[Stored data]
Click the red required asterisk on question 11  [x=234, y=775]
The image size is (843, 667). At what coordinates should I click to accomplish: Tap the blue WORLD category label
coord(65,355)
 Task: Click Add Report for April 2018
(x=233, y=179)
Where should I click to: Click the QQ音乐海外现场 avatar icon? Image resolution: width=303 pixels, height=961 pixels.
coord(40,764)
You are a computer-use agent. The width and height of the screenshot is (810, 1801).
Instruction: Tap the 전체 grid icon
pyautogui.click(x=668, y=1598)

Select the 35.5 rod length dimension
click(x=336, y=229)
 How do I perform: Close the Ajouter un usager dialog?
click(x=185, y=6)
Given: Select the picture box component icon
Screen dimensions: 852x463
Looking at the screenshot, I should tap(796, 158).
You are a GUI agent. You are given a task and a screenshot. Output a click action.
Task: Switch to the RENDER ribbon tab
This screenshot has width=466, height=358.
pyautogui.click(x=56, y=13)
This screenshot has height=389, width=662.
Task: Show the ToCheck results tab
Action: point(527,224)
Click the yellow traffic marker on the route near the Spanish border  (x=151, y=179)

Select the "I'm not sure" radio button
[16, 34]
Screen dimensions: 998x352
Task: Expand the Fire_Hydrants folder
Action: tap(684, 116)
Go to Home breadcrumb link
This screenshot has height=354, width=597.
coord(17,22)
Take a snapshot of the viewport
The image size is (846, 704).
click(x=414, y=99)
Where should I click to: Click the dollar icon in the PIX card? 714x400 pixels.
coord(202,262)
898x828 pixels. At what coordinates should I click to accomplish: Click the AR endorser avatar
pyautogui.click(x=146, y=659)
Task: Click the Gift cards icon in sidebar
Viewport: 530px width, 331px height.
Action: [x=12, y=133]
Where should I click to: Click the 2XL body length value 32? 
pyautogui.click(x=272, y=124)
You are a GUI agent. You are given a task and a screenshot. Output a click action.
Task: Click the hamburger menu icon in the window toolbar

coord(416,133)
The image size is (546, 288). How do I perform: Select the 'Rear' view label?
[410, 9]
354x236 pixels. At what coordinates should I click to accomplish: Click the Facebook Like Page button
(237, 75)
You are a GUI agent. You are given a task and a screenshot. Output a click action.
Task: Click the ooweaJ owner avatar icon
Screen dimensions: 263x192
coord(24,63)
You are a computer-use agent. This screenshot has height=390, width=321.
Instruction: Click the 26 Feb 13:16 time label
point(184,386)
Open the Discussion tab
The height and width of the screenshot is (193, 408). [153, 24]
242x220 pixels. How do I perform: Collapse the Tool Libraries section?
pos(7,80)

▶ **Task description**: Take each line above that contains "computer" and copy it out.

▶ **Result below**:
You are a computer-use agent. The width and height of the screenshot is (810, 1801).
You are a computer-use agent. This screenshot has height=390, width=321.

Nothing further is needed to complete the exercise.